— Children at Lincoln Elementary School participated in an All-School Read-A-Thon that dated back to beginning of the 2000-2001 school year. A PTA-sponsored event encouraged the entire school to participate.
In the second quarter, the children read 2,996 books. The school’s goal for the quarter was 2,500 books. The students read 2,643 books during the first quarter, totaling 5,639 books for the first half of the school year.
Different grades were challenged with different goals, and when each milestone was met, the students received a goal accomplished slip. Students, with assistance from their teachers, created a 15-foot bookworm from the goal slips.
— Students from Rock Springs High School competed in the Junior Engineering Technical Society’s Test of Engineering Aptitude, Mathematics and Science, or JETS/TEAMS, competition hosted by the college of engineering at the University of Wyoming. The Rock Springs varsity and junior varsity teams each finished third in their respective divisions in the state competition.
The society sponsored the contest for high school students across the country. Students worked in teams to solve problems and answer questions related to engineering on Jan. 13, 2001.
— The United States and its allies hurled a mighty air armada against Iraq in the early morning hours of Jan. 17, 1991, to crush that Arab nation’s military power and drive it from conquered Kuwait. President George Bush declared that the liberation of Kuwait had begun.
Wave after wave of warplanes, in hundreds in hundreds of sorties on a starlit night, streaked north from Saudi Arabian bases to punish Iraq for its five-month defiance of the rest of the world.
Bomb explosions shook the refinery 10 miles away was in flames, and flashes of light brightened the night sky, apparent ant-aircraft fire.
— The Sweetwater County Commission appointed Dr. Jean Stachon as county health officer. Stachon said her main objective was letting people in the community know what is available in preventative medicine and through Sweetwater County Community Nursing Services.
The services included the traditional Public Health programs such as immunizations, clinics to promote wellness and home visits to people of all ages recovering from illness or surgeries.

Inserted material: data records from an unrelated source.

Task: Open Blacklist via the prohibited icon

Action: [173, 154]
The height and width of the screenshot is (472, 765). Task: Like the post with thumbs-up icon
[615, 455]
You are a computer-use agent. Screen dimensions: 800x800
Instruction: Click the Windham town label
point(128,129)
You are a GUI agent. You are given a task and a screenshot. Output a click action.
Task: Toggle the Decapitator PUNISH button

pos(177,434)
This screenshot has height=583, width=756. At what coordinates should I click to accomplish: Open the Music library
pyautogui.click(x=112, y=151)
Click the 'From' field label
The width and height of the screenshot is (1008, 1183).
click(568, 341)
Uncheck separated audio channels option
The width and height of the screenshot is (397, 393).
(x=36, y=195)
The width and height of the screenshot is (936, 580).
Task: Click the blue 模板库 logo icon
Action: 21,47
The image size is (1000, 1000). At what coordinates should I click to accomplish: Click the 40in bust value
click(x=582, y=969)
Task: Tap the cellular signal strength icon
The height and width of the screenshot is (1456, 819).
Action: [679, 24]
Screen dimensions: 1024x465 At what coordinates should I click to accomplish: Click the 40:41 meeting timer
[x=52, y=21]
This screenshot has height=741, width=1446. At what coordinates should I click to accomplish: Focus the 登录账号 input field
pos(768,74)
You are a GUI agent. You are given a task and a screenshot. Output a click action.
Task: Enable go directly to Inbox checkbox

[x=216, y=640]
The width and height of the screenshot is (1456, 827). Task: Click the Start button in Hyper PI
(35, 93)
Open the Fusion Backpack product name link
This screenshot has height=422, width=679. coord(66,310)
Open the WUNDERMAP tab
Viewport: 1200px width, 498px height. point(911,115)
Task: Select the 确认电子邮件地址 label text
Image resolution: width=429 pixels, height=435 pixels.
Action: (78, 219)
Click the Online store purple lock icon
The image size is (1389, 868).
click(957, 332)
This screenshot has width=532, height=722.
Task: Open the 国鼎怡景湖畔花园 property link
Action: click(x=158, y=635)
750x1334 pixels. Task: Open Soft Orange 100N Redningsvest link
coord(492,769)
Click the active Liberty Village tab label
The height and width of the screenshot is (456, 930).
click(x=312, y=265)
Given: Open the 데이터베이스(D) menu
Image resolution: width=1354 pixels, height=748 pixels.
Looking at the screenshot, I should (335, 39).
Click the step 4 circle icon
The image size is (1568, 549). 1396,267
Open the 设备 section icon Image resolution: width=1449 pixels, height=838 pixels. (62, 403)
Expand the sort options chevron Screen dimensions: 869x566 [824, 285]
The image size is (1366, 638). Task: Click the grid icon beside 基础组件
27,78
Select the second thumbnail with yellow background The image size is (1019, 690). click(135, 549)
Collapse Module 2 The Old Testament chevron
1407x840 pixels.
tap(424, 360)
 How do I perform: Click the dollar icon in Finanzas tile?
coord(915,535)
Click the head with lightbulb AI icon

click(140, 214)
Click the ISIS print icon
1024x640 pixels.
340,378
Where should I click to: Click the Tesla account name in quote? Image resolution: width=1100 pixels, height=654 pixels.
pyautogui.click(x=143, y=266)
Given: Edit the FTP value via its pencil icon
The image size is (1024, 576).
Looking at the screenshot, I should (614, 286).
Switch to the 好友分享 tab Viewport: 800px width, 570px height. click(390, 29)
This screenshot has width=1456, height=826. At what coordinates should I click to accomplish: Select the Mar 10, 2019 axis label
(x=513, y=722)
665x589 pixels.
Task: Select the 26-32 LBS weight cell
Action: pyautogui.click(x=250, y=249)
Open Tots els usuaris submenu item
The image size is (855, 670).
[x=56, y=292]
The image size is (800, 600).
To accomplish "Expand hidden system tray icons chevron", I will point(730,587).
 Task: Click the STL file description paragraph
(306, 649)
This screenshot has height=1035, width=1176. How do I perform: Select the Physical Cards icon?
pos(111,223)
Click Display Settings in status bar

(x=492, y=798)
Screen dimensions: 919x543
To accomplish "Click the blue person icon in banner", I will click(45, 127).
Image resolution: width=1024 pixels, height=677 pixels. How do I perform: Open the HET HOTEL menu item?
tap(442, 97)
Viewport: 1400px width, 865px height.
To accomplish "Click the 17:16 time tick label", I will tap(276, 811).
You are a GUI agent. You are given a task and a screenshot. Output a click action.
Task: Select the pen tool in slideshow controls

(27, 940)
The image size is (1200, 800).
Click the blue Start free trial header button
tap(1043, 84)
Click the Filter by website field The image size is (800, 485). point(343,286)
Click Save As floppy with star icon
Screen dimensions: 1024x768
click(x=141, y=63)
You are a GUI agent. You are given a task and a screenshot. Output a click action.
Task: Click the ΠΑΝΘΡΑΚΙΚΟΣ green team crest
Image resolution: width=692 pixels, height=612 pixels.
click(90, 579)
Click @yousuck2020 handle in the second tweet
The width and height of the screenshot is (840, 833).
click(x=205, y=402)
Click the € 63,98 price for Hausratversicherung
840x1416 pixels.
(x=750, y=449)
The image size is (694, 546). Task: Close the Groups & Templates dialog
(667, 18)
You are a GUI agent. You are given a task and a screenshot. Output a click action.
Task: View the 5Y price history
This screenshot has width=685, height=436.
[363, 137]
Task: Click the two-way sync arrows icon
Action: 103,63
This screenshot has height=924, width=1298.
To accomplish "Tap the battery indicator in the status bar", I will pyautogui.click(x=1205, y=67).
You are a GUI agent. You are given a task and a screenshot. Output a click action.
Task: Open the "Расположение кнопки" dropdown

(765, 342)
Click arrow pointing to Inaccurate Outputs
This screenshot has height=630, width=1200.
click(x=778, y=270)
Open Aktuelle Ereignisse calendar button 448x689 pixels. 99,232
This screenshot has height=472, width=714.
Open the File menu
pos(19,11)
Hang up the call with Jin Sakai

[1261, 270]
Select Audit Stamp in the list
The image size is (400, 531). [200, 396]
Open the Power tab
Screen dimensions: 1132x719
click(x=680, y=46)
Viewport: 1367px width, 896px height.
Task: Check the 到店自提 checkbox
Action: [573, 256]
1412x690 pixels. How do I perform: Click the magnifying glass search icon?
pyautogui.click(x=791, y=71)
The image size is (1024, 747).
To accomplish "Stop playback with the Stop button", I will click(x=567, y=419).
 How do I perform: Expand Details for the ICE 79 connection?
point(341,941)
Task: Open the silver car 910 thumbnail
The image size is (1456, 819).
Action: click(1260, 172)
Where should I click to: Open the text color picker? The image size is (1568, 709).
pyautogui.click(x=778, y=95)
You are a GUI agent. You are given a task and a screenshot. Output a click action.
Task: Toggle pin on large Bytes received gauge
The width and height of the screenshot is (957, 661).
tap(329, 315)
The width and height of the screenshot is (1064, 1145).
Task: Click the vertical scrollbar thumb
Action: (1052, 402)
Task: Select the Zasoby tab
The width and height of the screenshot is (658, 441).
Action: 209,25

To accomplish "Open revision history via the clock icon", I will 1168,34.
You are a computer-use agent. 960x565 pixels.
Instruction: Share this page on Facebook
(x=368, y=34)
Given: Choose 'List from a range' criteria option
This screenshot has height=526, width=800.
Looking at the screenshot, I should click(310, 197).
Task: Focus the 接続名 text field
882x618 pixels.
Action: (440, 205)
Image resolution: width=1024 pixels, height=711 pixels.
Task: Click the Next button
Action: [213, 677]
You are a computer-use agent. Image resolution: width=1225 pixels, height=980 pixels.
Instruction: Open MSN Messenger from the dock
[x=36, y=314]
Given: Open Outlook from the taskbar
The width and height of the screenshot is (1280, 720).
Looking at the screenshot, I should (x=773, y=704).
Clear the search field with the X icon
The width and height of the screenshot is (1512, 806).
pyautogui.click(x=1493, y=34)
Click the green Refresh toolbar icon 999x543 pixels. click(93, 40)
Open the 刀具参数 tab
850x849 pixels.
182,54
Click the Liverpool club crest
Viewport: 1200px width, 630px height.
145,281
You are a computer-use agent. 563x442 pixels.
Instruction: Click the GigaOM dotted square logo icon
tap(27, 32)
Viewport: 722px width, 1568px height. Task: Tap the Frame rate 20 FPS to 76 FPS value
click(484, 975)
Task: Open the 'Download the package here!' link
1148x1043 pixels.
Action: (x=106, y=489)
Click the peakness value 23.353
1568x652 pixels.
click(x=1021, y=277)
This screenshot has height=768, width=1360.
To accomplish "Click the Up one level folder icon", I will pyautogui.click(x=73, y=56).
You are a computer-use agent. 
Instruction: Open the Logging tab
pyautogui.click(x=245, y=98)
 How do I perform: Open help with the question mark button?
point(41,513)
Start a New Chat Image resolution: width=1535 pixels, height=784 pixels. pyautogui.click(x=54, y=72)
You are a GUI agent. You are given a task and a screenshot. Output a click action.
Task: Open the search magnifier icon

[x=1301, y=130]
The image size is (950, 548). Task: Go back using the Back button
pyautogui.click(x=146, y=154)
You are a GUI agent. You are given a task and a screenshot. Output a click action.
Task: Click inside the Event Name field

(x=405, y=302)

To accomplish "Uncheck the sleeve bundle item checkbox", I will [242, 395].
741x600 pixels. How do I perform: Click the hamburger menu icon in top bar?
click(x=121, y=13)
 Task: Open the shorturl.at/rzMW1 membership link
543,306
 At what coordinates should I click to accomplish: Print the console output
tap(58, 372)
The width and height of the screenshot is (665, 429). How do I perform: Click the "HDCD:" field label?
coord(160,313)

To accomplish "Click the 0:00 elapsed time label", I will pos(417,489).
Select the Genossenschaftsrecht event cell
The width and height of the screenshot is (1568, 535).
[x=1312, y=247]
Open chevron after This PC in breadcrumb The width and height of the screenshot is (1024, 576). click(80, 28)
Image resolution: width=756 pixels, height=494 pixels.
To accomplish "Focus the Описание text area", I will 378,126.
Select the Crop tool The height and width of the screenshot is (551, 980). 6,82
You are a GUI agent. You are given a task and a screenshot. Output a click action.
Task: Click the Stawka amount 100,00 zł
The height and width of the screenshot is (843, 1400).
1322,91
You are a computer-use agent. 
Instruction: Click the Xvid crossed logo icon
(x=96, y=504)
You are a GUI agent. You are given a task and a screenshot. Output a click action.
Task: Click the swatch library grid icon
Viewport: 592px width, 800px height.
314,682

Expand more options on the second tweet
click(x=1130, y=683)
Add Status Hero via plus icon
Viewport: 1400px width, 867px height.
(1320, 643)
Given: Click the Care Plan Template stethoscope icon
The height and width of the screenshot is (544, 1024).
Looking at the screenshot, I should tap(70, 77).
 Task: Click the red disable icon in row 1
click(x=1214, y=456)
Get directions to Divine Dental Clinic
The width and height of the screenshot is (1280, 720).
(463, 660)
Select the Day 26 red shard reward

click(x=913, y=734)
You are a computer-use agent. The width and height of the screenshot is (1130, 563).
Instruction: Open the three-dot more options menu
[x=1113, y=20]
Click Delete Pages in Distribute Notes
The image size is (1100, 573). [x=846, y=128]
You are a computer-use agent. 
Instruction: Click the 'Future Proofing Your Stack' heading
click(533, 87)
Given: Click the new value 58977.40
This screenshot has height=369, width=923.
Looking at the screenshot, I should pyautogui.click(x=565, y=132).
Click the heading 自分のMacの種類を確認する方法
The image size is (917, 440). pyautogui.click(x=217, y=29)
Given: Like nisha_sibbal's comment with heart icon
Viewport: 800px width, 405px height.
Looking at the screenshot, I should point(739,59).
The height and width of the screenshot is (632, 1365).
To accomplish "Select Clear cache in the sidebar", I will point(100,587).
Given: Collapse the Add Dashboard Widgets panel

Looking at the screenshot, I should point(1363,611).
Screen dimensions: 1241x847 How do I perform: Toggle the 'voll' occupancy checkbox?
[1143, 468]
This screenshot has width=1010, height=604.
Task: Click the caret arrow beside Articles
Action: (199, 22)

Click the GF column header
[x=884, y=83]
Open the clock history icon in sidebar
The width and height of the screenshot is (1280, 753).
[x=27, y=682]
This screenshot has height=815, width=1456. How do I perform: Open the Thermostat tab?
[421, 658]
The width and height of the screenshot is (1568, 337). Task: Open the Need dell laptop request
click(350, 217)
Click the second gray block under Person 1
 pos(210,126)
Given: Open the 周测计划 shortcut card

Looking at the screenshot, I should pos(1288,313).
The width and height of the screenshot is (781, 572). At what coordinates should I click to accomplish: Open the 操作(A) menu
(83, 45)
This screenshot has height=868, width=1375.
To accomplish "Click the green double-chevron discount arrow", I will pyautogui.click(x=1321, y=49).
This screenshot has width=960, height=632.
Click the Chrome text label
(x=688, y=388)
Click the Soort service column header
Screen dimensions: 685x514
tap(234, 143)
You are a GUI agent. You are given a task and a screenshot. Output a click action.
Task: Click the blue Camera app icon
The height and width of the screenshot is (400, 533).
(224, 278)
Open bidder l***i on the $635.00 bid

Stachon’s responsibilities also included a growing number of programs directed at education and prevention of disease and illnesses.
— Wyoming legislators put the hammer down on Jan. 13, 1981, and rushed to make Wyoming the first state to repeal the controversial 55 mile per hour speed limit. Just hours after the Legislature convened, the Senate Transportation and Highways Committee unanimously recommended a bill that would replace the 55 mph speed limit with a 65 mph limit on interstates except where posted.
The 65 mph speed limit was a compromise from the initial 75 mph initially proposed. The bill was expected to move to the Senate floor as early as Jan. 14, 1981.
Wyoming gained national attention in 1979 it led the fight for dumping the 55 mph limit. At that time the Senate approved a speed limit increase, but it did not pass the House.
— Green River residents began doing business at a new post office on Jan. 19, 1981. The facility was located in the shopping center between Riverview and Roosevelt drives.
Crews worked the weekend of Jan. 17-18, 1981, to move the mail and equipment to the new site. Crews from Casper and Cheyenne would be in place to run the office until a permanent postmaster was in place.
Green River had outgrown its other facility located in the downtown business district. Work began in October 1979 on the 15,000-square-foot building. The one-story facility was built under the direction of contractors Reiman Weurth Co. from Cheyenne at a cost of $998,800.